Schwarzer Senf: Schwarzen Senf kultiviert man als Heil- und Nutzpflanze. Die reifen und getrockneten, intensiv duftenden Samen kommen vor allem in der indischen Küche zum Einsatz. Gewöhnlich röstet man sie zuvor in Ghee oder Öl an. Beim Rösten platzen die Senfkörner auf. Sobald sie zu knistern beginnen, die Pfanne am besten vom Herd nehmen oder einen Deckel drauf legen, um ein Herausspringen der Samen zu verhindern. Die Senfkörner verleihen dem Gericht eine leichte Schärfe, die sich jedoch deutlich vom Geschmack des cremigen Senfes unterscheidet. Die Samen des Senfes enthalten wie alle Kreuzblütlersamen Öl, dessen Anteil bei schwarzem Senf etwa 30 % beträgt, mit hohem Anteil an ungesättigten Fettsäuren. Solange man das Öl bei den Senfsamen belässt, wirkt es wie ein Antioxidans und verhindert einen Qualitätsverlust durch Geschmacksänderung der Samen. Senfkörner haben eine anregende Wirkung auf die Verdauung.

Tipps

Tipp der Autorin: "Die Erbsen in Kokoscurry können alleine serviert, oder zu gelben Dals oder Blattgemüsecurrys serviert werden."

Alternative Zubereitung

Zitronensaft: Zum Abschmecken eignet sich frischer Zitronensaft sehr gut.

Zwiebel und Erbsen: Haben Sie keine rote Zwiebel vorrätig, können sie ebenso gelbe Zwiebel nehmen. Auch kann man anstelle der frischen Erbsen Tiefkühlerbsen verwenden.

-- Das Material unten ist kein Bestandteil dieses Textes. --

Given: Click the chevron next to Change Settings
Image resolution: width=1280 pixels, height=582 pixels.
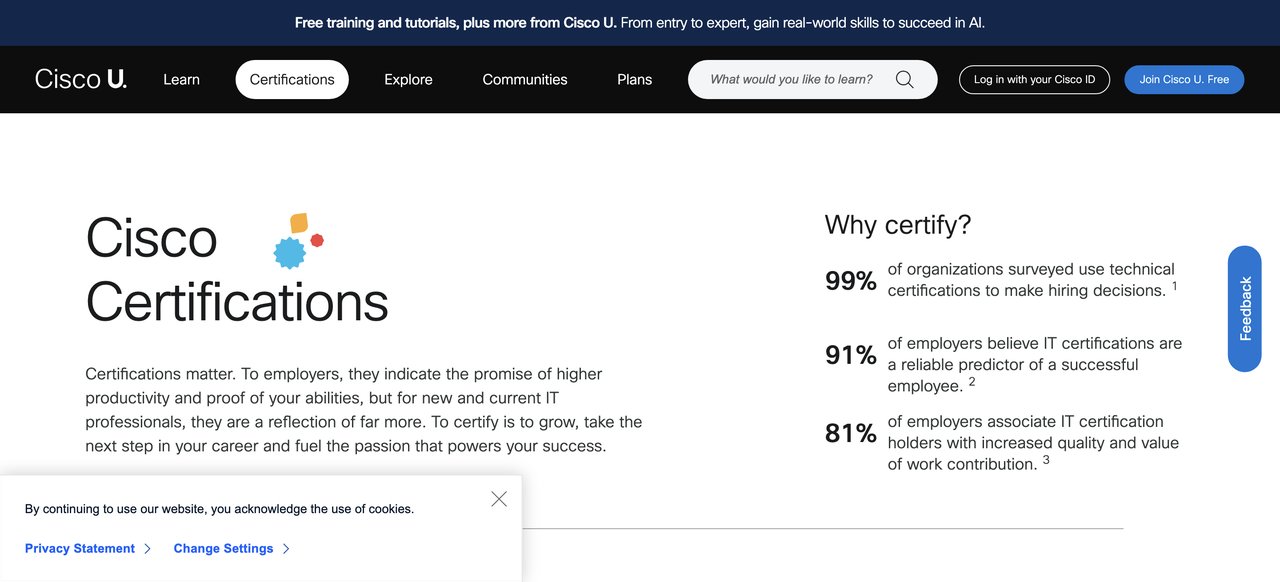Looking at the screenshot, I should [x=286, y=548].
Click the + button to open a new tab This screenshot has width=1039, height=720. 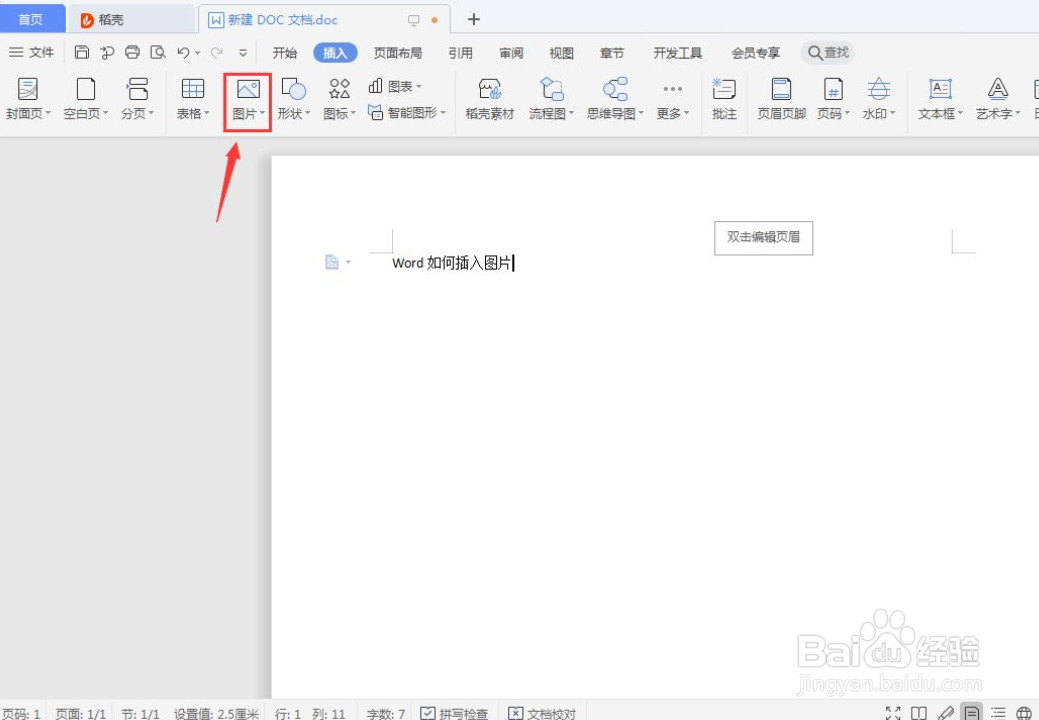(473, 18)
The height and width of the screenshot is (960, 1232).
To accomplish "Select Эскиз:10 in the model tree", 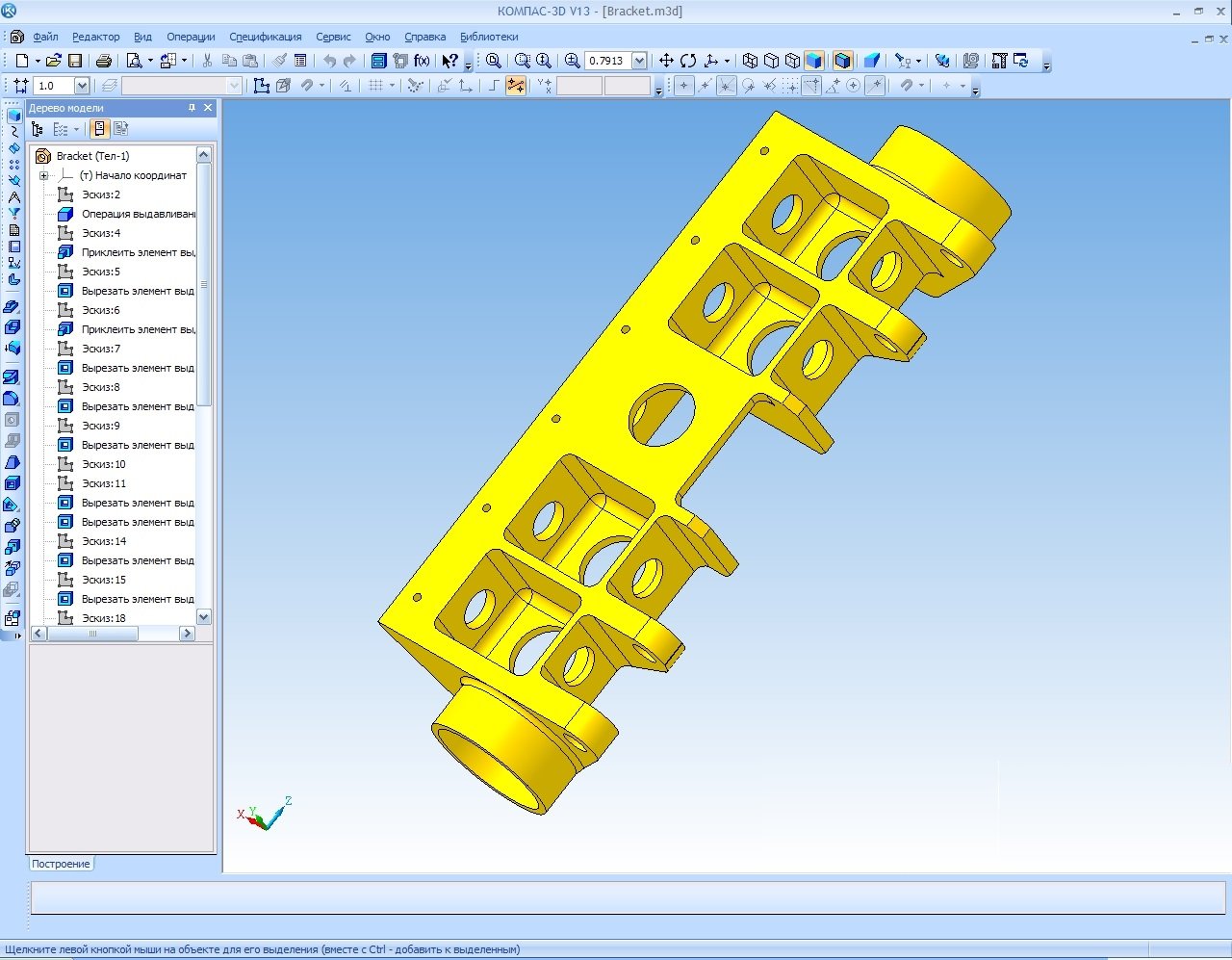I will [103, 464].
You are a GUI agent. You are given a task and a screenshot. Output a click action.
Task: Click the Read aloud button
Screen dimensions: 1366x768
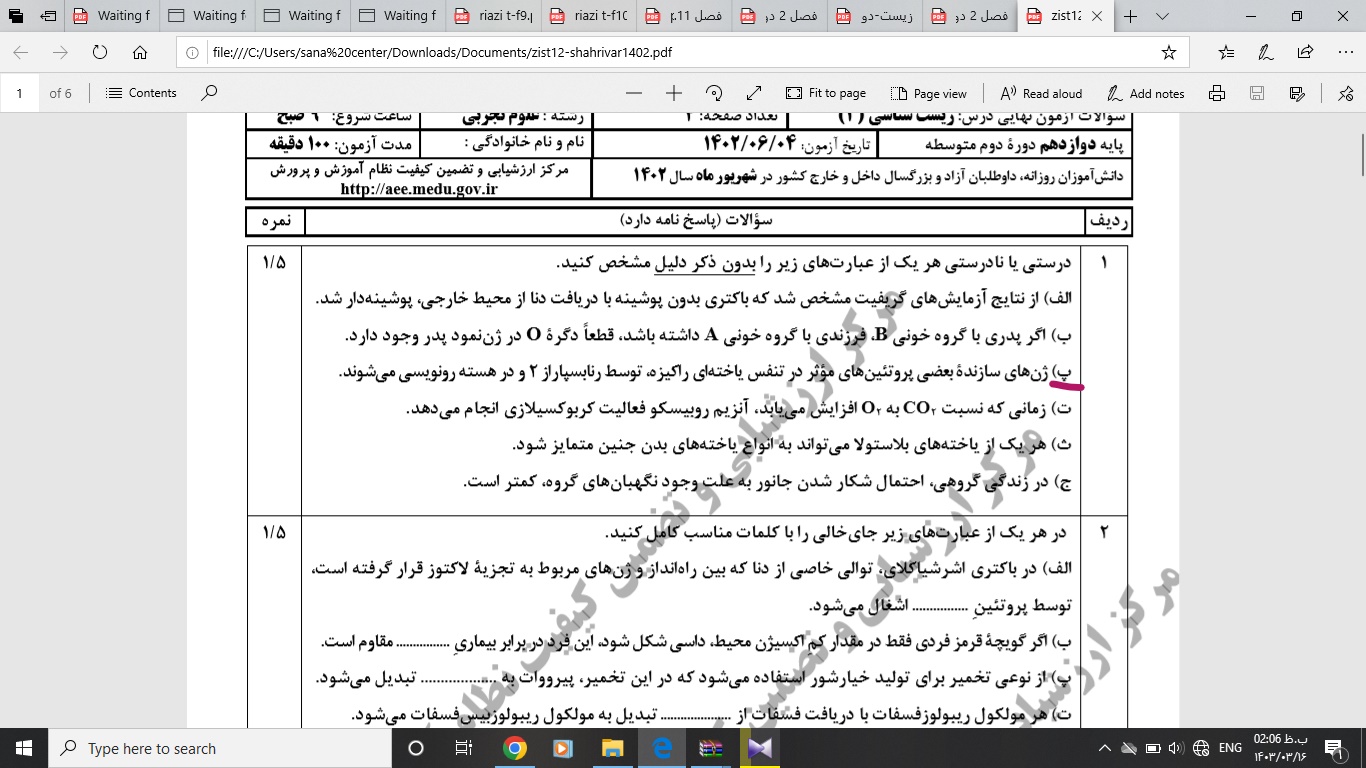(x=1041, y=93)
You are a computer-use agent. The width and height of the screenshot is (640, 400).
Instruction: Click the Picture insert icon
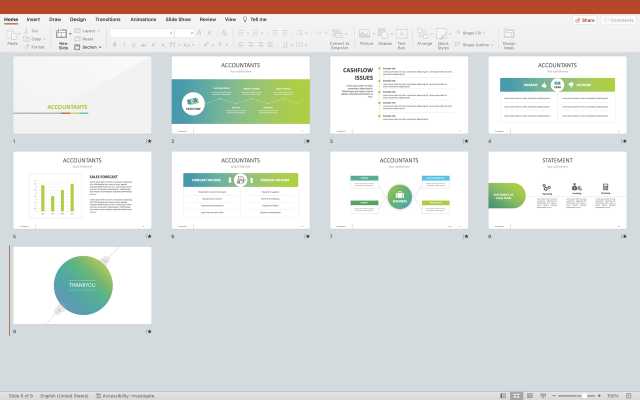point(366,37)
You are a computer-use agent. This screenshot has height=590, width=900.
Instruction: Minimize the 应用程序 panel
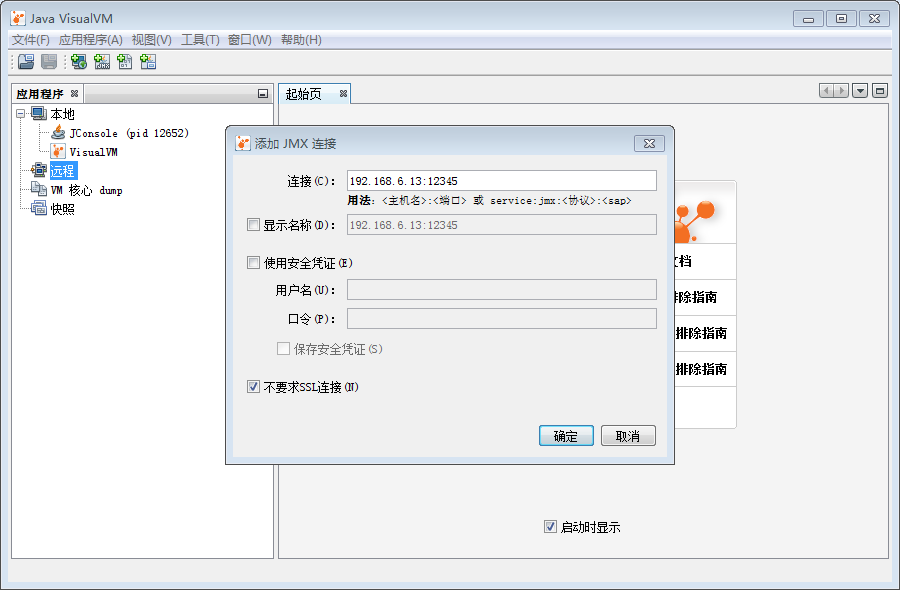pyautogui.click(x=263, y=94)
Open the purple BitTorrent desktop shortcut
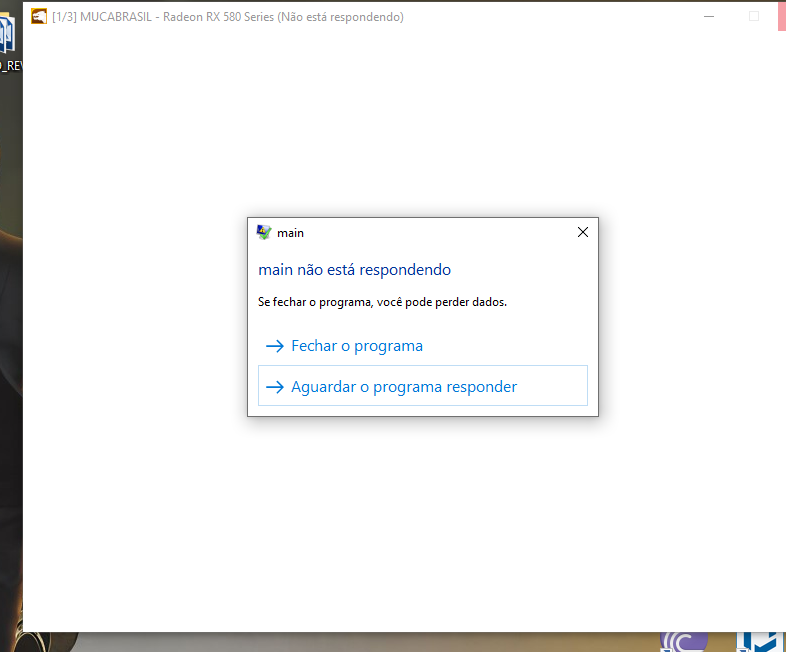Viewport: 786px width, 652px height. 684,640
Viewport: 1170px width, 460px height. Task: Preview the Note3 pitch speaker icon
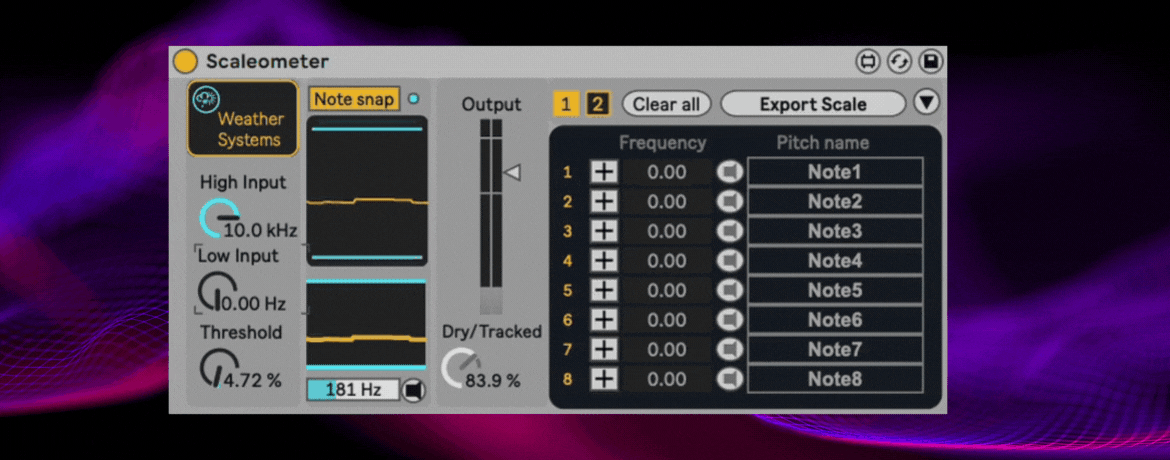tap(730, 231)
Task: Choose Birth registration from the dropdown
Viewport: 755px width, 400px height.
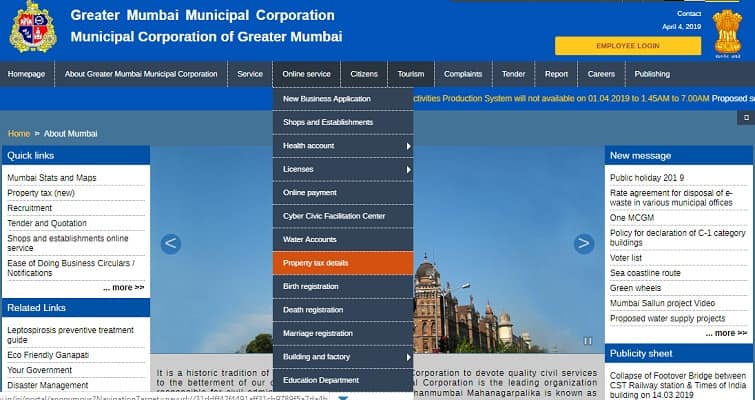Action: click(x=311, y=287)
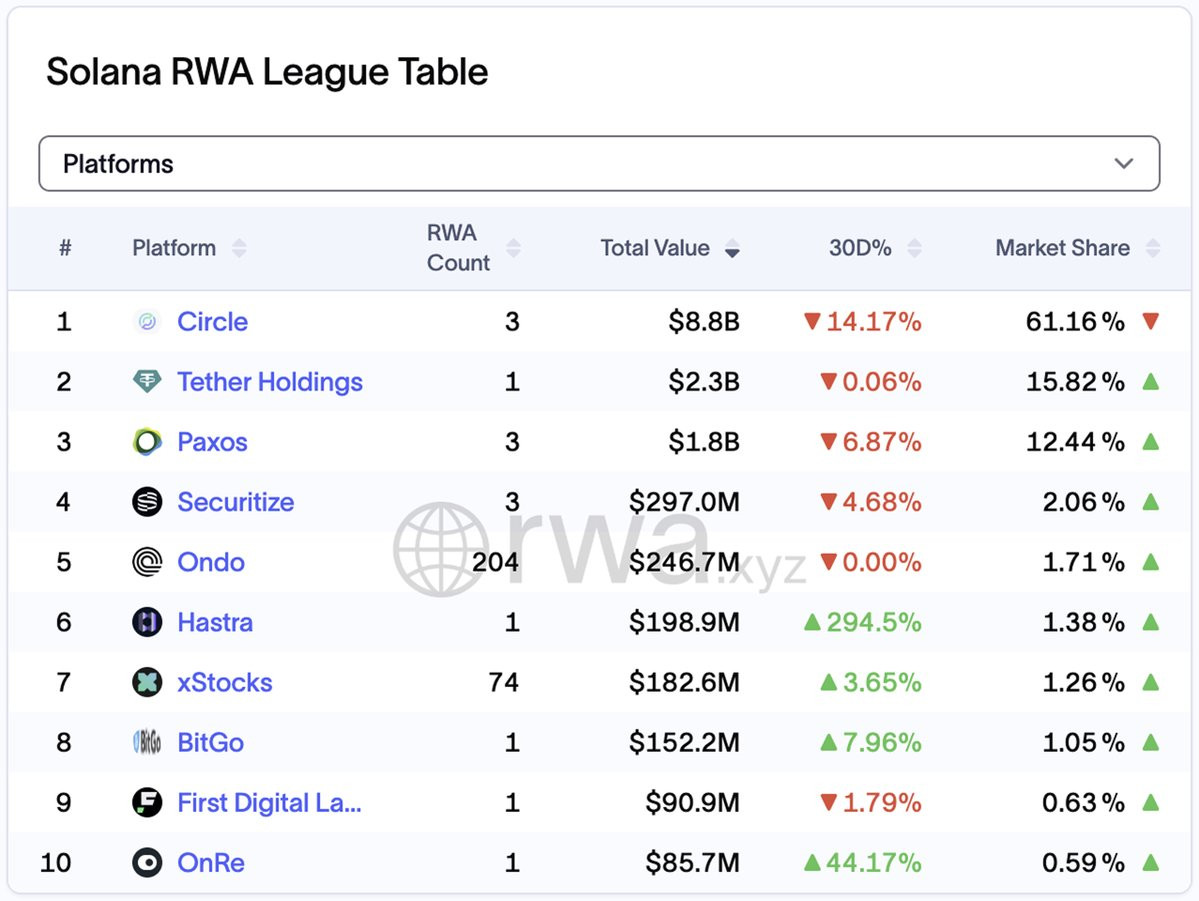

Salz: Im Originalrezept sind ¾ TL Salz für eine Zutatenmenge für 4 Portionen angegeben. Wir haben die Salzmenge bewusst reduziert. Ziel ist es, den Salzgehalt so niedrig wie möglich zu halten, ohne Einbussen beim Geschmack hinnehmen zu müssen. Da der Salzbedarf je nach Gewohnheit individuell verschieden ist, entscheiden Sie am besten selbst. Als interessante Lektüre zu diesem Thema möchten wir Ihnen das Buch "Salt, Sugar, Fat" nahelegen.